**EXERCISE OBJECTIVE**. Read the records below. Copy each line where the string "status" occurs.
(EXTRACTED MATERIAL)
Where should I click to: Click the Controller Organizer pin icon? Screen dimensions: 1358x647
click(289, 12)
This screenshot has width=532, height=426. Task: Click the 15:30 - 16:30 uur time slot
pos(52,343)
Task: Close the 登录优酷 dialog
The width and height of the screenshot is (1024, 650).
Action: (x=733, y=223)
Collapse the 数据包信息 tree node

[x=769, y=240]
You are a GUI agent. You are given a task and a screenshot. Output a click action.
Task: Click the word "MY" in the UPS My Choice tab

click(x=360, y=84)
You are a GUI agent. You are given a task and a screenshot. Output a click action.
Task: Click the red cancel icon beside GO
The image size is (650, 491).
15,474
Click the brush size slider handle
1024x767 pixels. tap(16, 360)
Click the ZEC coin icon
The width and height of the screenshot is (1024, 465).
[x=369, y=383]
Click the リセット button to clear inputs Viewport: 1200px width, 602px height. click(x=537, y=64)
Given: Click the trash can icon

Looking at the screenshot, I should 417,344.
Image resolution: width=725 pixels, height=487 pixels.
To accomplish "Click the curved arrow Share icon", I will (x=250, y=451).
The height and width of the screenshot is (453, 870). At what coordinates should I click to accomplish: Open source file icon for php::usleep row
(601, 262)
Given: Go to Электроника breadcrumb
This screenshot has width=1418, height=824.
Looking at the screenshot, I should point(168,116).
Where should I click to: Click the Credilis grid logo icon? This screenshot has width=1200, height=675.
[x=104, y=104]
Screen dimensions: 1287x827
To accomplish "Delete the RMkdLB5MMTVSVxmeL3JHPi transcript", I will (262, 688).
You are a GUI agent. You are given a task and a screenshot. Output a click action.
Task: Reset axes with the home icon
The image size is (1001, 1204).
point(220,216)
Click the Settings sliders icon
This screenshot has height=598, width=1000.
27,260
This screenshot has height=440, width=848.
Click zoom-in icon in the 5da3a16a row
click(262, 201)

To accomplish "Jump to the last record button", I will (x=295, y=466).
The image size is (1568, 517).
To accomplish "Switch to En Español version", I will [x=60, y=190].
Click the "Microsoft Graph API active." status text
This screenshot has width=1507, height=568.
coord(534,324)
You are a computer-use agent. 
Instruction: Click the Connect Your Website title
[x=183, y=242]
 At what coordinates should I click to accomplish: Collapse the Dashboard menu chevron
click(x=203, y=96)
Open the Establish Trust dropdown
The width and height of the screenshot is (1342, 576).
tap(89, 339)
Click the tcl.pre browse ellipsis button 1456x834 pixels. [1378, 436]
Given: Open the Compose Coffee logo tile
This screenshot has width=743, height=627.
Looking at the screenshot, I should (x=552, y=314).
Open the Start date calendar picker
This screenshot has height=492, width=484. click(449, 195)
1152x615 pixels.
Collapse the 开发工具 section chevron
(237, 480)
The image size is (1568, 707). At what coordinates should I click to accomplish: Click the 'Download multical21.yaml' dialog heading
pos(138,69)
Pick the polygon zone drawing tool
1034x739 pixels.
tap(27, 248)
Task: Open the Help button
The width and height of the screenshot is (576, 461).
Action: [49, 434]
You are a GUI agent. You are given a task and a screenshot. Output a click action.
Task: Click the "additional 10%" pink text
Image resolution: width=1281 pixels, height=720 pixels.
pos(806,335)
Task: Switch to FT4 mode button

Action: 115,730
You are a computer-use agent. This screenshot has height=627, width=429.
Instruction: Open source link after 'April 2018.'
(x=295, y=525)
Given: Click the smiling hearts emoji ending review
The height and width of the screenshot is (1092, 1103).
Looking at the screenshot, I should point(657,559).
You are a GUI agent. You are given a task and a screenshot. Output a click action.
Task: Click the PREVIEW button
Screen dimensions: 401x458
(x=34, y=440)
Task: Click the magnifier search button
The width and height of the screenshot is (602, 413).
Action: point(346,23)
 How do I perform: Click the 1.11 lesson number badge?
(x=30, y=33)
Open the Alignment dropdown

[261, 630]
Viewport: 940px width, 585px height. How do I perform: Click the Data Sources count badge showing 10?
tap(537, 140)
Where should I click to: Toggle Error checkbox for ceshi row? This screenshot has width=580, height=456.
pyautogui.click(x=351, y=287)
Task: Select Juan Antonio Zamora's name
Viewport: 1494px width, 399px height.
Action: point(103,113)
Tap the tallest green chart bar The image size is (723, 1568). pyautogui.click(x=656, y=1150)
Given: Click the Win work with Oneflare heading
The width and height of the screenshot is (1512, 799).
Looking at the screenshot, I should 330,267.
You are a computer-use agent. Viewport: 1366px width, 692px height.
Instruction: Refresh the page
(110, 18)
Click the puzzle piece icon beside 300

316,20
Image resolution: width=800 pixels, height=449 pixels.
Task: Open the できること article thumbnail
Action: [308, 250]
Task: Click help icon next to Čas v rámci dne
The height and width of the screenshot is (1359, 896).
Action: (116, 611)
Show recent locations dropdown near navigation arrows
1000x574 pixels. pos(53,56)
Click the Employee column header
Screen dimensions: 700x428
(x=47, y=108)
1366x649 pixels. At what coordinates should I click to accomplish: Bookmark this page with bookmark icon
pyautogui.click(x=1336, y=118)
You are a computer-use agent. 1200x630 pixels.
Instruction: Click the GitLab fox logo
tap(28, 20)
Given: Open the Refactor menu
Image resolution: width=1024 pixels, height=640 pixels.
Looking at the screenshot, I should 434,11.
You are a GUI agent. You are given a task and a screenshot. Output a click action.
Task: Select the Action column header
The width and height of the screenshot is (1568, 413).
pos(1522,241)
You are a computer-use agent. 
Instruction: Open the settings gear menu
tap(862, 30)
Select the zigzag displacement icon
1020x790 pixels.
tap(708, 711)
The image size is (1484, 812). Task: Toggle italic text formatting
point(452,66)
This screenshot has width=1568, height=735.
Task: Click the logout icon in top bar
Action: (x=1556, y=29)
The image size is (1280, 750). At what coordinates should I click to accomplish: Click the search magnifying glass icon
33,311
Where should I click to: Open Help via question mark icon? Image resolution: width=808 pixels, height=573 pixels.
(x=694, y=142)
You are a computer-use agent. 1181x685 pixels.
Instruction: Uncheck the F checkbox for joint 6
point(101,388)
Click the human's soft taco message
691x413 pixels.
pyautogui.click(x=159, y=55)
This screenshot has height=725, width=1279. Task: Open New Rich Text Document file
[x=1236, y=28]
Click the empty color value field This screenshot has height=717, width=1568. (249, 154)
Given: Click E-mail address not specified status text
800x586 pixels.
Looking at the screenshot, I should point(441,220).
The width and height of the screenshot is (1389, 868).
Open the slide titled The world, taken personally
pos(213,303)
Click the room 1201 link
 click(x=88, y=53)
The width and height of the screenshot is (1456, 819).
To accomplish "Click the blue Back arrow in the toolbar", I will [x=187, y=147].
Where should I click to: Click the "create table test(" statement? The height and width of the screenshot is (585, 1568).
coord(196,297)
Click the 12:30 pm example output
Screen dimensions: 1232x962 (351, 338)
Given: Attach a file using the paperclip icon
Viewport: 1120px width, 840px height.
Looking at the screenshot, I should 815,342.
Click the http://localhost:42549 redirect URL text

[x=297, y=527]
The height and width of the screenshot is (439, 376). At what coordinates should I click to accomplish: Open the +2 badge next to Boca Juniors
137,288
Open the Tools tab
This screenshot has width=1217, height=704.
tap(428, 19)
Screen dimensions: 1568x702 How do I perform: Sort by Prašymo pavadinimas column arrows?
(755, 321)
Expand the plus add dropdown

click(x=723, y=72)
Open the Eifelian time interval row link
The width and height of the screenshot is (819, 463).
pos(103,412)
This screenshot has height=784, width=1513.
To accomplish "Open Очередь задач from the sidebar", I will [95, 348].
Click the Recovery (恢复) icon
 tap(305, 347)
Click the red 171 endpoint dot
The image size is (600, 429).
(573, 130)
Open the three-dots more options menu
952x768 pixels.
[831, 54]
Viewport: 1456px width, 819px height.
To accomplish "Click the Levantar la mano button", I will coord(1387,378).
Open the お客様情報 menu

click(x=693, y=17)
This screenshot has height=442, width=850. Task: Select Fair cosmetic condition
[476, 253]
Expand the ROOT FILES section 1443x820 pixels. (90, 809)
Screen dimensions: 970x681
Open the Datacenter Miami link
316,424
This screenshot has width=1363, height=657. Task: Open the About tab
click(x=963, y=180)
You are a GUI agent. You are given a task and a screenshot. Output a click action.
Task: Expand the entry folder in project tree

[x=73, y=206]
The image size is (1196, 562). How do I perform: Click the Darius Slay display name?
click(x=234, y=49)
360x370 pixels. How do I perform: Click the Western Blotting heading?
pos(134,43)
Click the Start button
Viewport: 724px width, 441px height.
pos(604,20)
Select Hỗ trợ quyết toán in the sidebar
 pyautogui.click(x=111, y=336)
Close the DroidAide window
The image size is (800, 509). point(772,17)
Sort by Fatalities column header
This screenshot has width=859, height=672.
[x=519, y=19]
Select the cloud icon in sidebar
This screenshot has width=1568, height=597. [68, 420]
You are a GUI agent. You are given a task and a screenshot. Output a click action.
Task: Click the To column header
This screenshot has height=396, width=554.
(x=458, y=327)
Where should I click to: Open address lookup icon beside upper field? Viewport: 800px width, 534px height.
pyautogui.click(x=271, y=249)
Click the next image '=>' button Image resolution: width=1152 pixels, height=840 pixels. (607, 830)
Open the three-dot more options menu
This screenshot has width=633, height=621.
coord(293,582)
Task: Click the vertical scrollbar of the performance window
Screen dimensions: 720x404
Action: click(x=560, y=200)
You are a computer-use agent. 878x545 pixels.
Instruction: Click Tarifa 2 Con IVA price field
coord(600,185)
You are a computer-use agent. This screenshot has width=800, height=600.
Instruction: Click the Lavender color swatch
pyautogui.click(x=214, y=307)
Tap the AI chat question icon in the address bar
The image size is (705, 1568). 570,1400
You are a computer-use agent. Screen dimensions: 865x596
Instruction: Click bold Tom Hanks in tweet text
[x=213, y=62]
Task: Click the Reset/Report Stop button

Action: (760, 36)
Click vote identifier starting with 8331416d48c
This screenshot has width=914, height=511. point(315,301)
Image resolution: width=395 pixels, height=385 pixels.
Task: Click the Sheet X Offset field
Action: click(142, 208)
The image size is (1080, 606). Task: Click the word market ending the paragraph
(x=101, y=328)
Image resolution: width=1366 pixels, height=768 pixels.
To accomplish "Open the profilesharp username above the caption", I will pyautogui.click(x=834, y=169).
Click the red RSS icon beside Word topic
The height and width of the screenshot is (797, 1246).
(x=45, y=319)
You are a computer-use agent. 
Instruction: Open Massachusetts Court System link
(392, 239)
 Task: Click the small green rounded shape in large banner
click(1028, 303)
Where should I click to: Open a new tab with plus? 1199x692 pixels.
(End EXTRACTED MATERIAL)
**WRITTEN SOLUTION**.
Click the "Microsoft Graph API active." status text
Given: Click E-mail address not specified status text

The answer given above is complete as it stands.